» The task:
Only the lines that contain the string "computer" belong in the answer; pull them from the records.

[Opening Task inputs section]

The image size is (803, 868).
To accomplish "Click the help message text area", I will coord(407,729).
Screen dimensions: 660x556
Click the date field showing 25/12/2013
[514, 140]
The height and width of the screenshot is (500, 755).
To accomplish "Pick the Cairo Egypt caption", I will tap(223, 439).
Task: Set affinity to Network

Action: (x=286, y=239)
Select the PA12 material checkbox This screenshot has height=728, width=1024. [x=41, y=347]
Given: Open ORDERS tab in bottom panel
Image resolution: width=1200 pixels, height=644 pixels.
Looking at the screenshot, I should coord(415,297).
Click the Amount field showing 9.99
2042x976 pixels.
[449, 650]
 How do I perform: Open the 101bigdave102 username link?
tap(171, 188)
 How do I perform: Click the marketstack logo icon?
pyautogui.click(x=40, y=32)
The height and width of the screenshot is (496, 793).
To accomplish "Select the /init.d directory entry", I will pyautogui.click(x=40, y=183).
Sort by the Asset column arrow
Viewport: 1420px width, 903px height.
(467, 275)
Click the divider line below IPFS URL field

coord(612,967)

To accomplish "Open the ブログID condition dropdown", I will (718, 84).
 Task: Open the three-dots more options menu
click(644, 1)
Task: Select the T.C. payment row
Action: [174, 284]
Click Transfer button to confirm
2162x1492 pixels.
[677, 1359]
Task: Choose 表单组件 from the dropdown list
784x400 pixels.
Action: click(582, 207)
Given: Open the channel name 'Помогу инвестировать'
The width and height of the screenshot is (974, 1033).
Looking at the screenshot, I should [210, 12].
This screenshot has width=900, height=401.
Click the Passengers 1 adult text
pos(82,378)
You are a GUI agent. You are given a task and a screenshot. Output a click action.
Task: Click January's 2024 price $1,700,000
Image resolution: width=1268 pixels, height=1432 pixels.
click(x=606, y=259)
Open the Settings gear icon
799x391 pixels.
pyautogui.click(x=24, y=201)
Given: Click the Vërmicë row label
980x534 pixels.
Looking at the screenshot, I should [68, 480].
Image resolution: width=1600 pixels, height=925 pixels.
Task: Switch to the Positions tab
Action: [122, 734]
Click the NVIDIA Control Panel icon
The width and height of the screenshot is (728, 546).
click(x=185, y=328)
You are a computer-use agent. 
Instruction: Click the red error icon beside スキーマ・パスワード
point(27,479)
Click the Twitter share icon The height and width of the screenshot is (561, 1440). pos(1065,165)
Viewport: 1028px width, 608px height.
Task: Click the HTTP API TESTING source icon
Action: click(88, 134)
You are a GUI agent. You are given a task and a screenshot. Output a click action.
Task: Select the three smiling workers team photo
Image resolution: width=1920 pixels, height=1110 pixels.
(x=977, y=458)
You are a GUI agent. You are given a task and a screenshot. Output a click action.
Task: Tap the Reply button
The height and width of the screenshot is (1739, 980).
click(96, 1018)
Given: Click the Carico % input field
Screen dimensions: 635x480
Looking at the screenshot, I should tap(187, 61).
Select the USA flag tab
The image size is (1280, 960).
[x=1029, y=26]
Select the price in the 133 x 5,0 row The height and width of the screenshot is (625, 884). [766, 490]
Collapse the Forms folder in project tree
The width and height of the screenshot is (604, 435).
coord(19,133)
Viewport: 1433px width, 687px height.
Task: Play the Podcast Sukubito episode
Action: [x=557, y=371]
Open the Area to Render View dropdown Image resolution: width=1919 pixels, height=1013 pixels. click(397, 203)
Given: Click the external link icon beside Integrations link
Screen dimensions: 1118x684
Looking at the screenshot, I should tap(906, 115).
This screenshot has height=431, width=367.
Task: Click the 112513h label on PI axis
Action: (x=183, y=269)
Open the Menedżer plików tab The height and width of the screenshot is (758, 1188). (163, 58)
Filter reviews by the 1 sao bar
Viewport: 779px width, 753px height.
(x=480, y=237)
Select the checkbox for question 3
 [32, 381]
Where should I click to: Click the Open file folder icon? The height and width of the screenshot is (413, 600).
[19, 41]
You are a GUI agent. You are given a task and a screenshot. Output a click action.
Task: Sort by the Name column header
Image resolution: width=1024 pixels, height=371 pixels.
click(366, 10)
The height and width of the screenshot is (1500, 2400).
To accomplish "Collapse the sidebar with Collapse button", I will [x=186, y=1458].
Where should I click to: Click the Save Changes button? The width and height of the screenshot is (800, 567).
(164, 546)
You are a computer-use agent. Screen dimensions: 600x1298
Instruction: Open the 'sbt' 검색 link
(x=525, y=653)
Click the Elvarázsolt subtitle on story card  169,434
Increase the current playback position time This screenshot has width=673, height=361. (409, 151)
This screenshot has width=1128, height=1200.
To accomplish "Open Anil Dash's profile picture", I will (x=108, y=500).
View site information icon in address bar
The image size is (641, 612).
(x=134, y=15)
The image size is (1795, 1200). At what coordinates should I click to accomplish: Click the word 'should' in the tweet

[Closing Task inputs section]

» Answer below:
You are a computer-use agent. 
You are a computer-use agent. Screen dimensions: 600x1298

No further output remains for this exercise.